China has been underreporting its coal consumption for years, experts said, following reports that official statistics have been revised upwards by hundreds of millions of tons a year.
The country’s National Bureau of Statistics raised the figures for coal consumption in previous years by as much as 17 percent in its most recent yearbook, Agence France-Presse said, citing a New York Times report.
For 2012 alone, the increase was 600 million tons, the newspaper said, or more than 70 percent of the United States’ annual coal consumption.
This implies that China’s annual emissions of greenhouse gas had been underestimated by more than Germany’s total yearly output, the report said.
The development comes ahead of a United Nations climate summit in Paris, which will seek to achieve a legally binding agreement on tackling climate change.

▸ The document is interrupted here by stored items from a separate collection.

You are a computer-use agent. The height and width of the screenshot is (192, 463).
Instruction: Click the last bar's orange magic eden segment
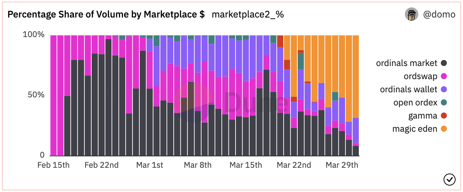(x=356, y=76)

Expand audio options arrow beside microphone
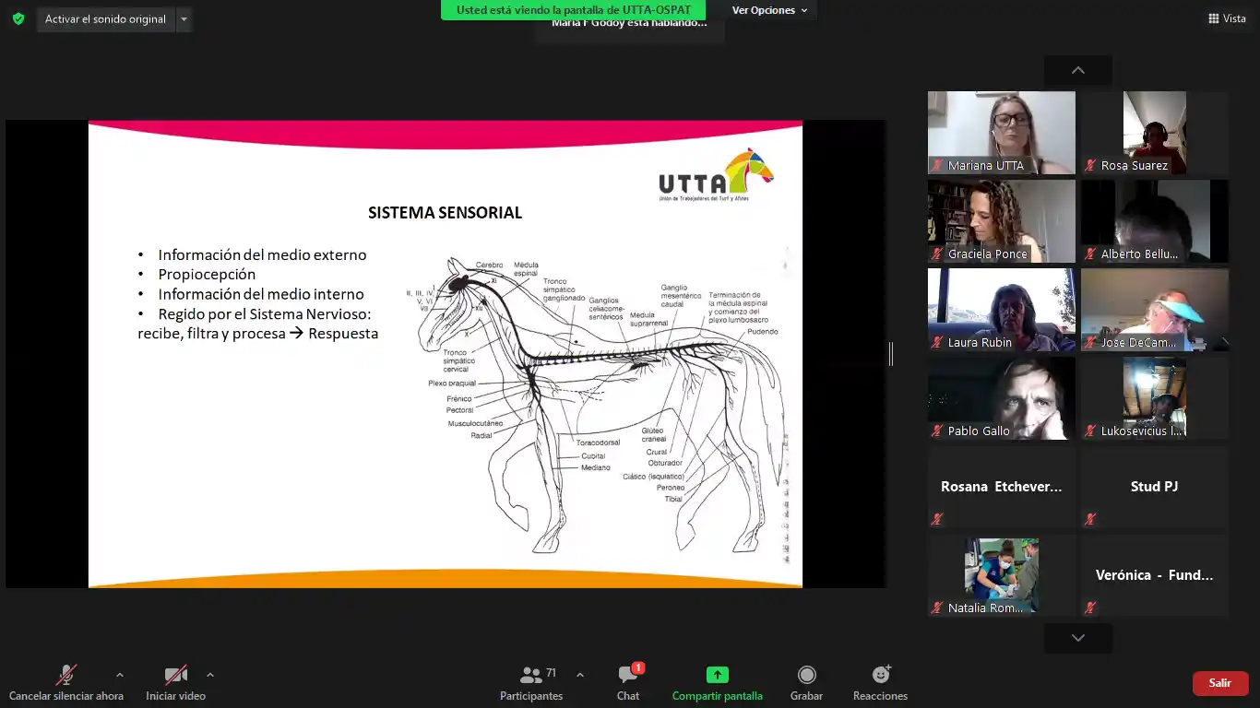point(119,675)
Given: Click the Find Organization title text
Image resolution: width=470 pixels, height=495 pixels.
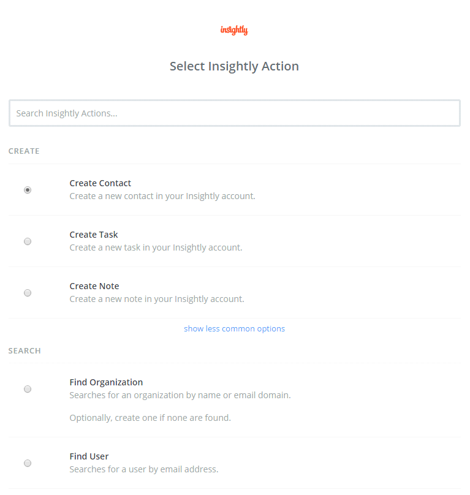Looking at the screenshot, I should point(106,382).
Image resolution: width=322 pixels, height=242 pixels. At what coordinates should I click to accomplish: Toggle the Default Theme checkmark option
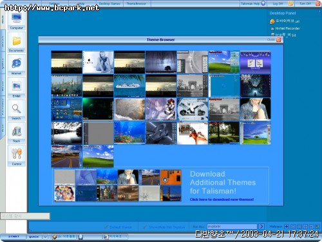tap(118, 227)
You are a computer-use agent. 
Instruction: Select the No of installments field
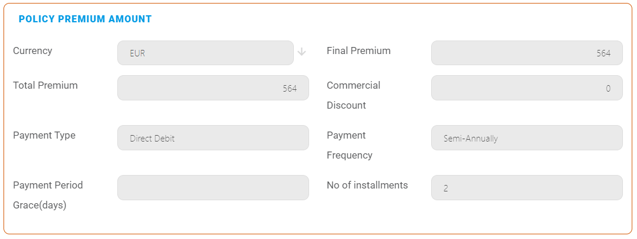(526, 188)
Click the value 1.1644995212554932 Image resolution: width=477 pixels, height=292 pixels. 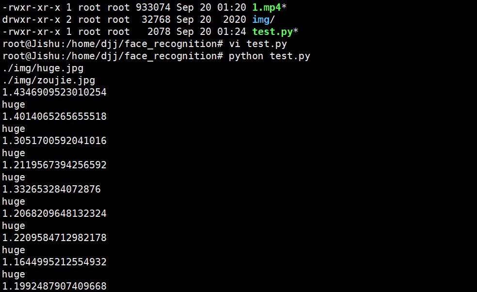pyautogui.click(x=54, y=262)
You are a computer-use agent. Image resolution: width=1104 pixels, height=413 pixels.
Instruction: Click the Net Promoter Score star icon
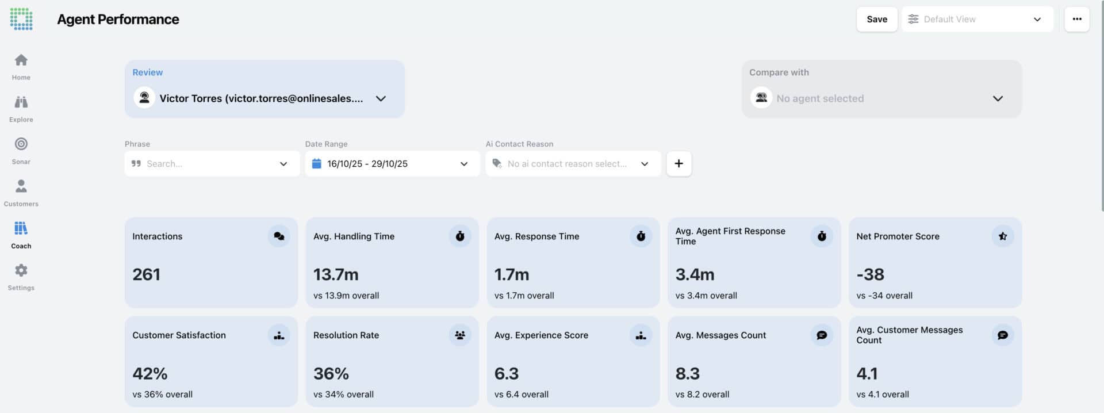pos(1002,236)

China’s statistics bureau did not immediately confirm the revisions to AFP, and the figures from its energy statistical yearbook are not available on its website.

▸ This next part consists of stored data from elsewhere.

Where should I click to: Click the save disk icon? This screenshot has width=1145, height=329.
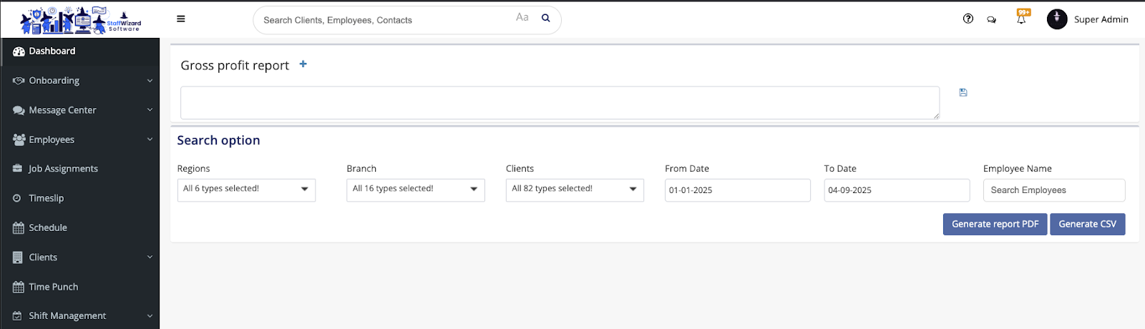pos(963,92)
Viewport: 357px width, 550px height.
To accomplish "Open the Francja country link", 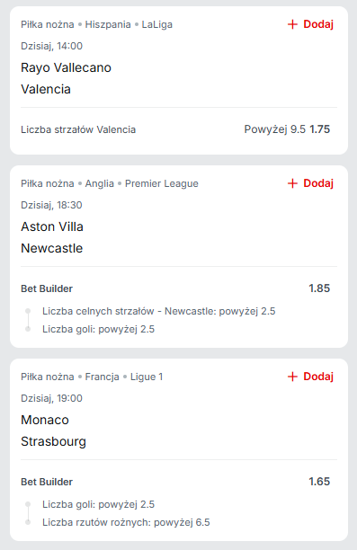I will pyautogui.click(x=103, y=377).
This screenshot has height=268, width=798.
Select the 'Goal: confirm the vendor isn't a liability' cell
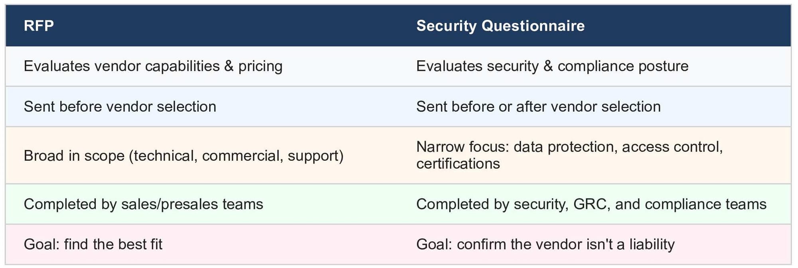[x=545, y=244]
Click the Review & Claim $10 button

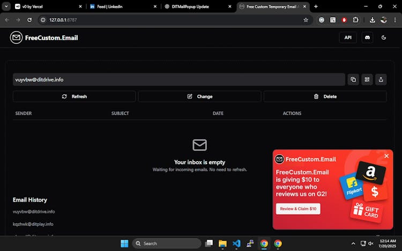[x=298, y=208]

But at a coal conference in Beijing, Zhou Fengqi, an adviser to the National Development and Reform Commission, China’s top planning body, told AFP: “The new figures are more accurate than before.”

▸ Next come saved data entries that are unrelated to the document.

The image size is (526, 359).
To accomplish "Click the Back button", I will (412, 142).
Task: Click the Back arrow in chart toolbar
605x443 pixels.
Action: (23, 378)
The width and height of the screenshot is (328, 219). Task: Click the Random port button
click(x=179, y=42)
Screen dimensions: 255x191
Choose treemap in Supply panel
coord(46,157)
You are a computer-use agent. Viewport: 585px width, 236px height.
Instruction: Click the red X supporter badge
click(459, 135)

The data has depended on incomplete provincial statistics, he said.
“We always felt there was a gap between the National Coal Association’s statistics and the National Bureau of Statistics figures. Now the national figures have progressed, and more accurately reflect the situation.”
A shift towards a more environment-friendly development is China’s “duty and contribution to humanity” as one of the world’s largest countries, Premier Li Keqiang said this week during a visit by French President Francois Hollande.
China has pledged that its carbon dioxide emissions will peak by “around 2030″.